J’ignore si nous en avons encore pleinement conscience, mais il existe, autour de nous, des femmes et des hommes que nous avons fini par ne plus voir. Pourtant, ils sont là. Chaque jour. Chaque nuit. À quelques mètres de nous. Ils travaillent à nos côtés, rendent nos vies possibles, mais ont disparu de notre regard, comme effacés de notre champ de vision collectif.
Ces femmes et ces hommes sont pourtant indispensables à notre quotidien.
Peut-être sont-ils devenus invisibles précisément parce qu’ils sont partout. À force de les croiser, nous avons fini par les fondre dans le décor, comme si leur présence allait de soi, comme si ce paysage quotidien pouvait exister sans eux. Et pourtant, il suffirait qu’ils disparaissent une seule journée pour que le vide saute immédiatement aux yeux : des lieux sales, des espaces invivables, une organisation paralysée, un quotidien brutalement désordonné.
C’est souvent cela, l’injustice de l’habitude : ne plus voir celles et ceux qui rendent nos vies plus simples, plus propres, plus humaines.

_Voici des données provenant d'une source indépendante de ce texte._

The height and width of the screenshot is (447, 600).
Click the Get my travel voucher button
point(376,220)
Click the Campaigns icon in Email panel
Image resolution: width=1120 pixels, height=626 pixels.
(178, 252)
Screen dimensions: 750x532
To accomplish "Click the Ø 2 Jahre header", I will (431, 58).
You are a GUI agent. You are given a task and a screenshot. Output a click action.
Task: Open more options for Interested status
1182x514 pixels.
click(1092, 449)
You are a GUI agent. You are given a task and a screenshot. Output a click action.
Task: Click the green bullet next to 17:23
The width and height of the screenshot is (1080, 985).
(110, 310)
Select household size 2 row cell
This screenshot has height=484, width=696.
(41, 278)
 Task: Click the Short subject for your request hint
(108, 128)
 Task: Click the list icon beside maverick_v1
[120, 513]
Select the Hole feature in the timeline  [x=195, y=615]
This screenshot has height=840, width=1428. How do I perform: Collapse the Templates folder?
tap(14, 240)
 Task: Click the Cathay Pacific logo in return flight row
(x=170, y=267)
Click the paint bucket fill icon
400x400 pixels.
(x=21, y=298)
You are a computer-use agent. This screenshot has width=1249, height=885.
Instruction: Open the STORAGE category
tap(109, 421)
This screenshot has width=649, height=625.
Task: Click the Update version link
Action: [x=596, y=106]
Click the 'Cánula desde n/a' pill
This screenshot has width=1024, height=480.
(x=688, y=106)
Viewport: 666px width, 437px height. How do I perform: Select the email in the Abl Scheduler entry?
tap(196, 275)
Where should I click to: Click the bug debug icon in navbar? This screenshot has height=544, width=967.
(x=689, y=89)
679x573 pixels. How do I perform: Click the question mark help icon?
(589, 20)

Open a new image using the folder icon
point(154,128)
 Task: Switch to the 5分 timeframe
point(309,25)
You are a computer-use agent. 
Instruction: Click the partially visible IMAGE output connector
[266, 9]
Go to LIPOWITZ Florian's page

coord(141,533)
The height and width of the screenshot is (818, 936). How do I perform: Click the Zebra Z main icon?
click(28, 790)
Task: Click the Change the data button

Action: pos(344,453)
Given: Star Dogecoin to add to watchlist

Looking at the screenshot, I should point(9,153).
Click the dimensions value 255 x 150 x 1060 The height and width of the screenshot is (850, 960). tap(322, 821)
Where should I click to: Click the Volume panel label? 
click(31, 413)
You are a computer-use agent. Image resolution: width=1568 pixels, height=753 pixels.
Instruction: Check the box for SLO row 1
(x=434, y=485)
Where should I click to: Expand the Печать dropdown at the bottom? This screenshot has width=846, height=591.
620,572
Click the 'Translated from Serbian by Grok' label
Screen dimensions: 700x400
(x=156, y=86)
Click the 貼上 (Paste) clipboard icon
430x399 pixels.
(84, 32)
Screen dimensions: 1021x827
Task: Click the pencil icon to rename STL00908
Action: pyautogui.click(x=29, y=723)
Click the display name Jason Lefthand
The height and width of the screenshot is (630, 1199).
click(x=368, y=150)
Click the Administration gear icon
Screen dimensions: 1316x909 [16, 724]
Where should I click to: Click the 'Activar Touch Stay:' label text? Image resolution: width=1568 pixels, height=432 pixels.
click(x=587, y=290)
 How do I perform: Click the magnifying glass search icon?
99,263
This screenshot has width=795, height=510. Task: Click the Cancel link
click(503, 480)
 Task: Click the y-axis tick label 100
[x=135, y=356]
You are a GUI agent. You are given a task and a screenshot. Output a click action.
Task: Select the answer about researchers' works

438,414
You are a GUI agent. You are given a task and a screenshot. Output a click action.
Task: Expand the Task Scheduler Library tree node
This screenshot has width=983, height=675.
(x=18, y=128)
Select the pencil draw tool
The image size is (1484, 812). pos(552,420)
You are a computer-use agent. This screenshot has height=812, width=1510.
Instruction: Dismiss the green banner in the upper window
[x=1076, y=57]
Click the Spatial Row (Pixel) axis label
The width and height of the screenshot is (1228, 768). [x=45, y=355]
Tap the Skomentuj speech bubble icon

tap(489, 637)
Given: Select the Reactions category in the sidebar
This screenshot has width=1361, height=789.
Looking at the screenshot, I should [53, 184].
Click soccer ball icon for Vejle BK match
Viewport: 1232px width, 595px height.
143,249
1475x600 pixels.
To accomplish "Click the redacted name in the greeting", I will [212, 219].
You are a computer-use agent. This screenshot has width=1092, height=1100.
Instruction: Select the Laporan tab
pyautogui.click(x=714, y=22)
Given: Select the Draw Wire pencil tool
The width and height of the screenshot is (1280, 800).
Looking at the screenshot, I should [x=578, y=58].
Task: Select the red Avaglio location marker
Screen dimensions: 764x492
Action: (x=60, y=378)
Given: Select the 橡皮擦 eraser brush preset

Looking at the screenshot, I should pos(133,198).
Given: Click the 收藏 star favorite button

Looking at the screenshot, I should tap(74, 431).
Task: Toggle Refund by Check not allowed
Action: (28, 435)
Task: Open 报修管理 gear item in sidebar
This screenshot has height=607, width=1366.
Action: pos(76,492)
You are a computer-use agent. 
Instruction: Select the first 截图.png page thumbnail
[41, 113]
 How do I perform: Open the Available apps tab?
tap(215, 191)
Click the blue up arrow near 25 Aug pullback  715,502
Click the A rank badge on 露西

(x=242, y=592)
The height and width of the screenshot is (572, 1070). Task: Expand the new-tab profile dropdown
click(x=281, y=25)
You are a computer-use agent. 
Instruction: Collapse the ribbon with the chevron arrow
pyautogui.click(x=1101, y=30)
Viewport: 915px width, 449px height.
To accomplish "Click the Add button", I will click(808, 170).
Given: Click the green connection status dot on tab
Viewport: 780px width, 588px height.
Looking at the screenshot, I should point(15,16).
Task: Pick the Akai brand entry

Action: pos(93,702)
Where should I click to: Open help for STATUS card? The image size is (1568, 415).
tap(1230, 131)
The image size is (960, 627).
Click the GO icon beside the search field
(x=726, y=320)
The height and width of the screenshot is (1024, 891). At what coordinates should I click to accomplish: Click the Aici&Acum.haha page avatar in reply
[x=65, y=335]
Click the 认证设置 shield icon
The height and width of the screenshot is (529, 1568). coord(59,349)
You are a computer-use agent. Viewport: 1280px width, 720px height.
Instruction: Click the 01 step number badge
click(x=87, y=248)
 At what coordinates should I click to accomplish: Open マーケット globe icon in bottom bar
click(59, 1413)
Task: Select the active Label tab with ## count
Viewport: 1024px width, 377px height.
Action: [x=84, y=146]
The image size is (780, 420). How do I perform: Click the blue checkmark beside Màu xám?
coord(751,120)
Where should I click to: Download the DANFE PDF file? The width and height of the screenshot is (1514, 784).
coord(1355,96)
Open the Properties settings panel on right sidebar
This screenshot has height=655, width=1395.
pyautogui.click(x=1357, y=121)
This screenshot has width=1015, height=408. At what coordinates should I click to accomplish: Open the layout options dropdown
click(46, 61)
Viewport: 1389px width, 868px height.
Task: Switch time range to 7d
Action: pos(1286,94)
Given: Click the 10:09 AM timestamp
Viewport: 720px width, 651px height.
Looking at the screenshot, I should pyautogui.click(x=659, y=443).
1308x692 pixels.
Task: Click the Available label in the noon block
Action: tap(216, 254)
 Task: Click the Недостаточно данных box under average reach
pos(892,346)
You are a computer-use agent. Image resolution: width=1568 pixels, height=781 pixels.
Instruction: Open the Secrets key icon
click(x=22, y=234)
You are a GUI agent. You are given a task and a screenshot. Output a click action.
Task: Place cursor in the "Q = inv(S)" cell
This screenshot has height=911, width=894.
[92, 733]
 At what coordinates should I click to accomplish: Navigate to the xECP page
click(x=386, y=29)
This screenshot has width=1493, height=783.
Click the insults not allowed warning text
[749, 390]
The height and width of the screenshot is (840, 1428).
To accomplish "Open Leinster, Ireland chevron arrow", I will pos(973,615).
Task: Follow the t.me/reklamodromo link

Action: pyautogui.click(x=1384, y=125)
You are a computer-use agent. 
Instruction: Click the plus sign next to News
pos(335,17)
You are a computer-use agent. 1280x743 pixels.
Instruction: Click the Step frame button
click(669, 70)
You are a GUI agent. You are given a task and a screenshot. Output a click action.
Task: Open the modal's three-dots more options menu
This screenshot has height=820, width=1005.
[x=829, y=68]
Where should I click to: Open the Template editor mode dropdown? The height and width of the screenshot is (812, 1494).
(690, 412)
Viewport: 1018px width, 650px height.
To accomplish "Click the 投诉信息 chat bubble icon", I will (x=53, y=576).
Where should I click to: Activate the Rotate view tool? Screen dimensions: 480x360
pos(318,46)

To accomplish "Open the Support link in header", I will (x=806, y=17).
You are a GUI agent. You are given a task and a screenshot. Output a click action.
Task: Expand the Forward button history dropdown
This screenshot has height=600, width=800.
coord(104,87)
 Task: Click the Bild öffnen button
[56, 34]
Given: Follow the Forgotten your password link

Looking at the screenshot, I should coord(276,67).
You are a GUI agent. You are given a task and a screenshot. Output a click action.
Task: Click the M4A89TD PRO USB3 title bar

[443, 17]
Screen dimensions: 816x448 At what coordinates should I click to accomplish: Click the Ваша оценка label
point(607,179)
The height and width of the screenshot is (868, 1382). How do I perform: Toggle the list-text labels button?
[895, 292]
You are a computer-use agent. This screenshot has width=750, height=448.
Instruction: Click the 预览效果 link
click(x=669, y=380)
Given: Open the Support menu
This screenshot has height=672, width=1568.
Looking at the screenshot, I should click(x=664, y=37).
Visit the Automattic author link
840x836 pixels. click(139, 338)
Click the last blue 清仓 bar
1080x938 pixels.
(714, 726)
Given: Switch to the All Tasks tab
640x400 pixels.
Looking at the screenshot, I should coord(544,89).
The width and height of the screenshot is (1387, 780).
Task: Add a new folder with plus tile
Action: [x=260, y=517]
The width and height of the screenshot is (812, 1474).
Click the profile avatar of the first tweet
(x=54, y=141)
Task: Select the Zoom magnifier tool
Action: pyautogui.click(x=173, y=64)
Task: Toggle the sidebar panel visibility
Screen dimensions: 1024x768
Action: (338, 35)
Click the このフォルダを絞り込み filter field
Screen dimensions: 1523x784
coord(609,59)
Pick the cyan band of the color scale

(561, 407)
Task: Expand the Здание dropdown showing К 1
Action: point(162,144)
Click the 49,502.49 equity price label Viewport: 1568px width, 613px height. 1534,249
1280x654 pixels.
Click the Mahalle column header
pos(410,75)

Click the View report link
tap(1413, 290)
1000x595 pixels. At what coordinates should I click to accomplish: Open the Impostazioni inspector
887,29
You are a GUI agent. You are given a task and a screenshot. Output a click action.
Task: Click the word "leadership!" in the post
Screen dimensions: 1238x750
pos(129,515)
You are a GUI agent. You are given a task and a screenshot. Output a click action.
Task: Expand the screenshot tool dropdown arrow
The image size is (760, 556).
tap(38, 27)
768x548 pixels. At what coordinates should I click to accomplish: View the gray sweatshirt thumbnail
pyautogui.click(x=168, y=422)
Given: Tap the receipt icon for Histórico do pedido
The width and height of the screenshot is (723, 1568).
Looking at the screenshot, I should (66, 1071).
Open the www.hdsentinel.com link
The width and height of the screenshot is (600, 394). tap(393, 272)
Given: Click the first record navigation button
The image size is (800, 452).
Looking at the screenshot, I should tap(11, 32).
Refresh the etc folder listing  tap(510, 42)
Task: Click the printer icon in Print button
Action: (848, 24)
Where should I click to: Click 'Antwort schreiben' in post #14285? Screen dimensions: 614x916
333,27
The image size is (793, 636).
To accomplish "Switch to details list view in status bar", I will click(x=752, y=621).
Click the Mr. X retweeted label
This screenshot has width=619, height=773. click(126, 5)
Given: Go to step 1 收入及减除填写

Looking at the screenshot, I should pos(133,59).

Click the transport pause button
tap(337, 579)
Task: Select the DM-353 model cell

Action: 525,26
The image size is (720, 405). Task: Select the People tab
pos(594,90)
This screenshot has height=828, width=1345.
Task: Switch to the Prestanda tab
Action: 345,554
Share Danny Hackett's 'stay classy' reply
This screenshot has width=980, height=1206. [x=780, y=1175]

Ces invisibles appartiennent à cette catégorie de travailleurs qui se lèvent quand beaucoup dorment encore, ou qui œuvrent lorsque nous avons déjà quitté les lieux. Ils travaillent tôt le matin, tard le soir, dans des espaces exigus, discrets, souvent à l’écart de nos regards. Nous les croisons sans vraiment les regarder. Parfois même sans leur adresser un mot.
Et pourtant, durant la période du confinement, nous avions enfin compris leur importance. Nous les appelions alors « les héros du quotidien ». Pendant quelques semaines, ils étaient devenus visibles. Nous avions soudain pris conscience que sans eux, nos vies ne tenaient plus debout.
Vous voyez désormais de qui je parle.
Je parle de ces femmes et de ces hommes qui nettoient nos bureaux lorsque nous les quittons ; de celles et ceux qui rendent propres, sains et accueillants les lieux où nous vivons et travaillons ; de ces agents d’entretien qui effacent chaque jour les traces de notre passage sans jamais réclamer la moindre lumière.

Je parle aussi des cuisinières et des cuisiniers qui œuvrent dans l’ombre des arrière-cuisines pendant que nous profitons des salles de restaurant ; de celles et ceux qui assurent la plonge pendant que nous partageons un repas ; de tous ces travailleurs invisibles sans lesquels aucun service, aucun confort, aucune normalité ne seraient possibles.

Nous vivons grâce à leur présence, mais trop souvent sans reconnaissance.
Alors il me semblait essentiel de leur rendre hommage.
Un hommage sincère, appuyé, profondément humain.
Parce qu’une société qui ne voit plus celles et ceux qui la font tenir debout finit toujours par perdre une part de son humanité.
À toutes ces femmes et à tous ces hommes de l’ombre : merci.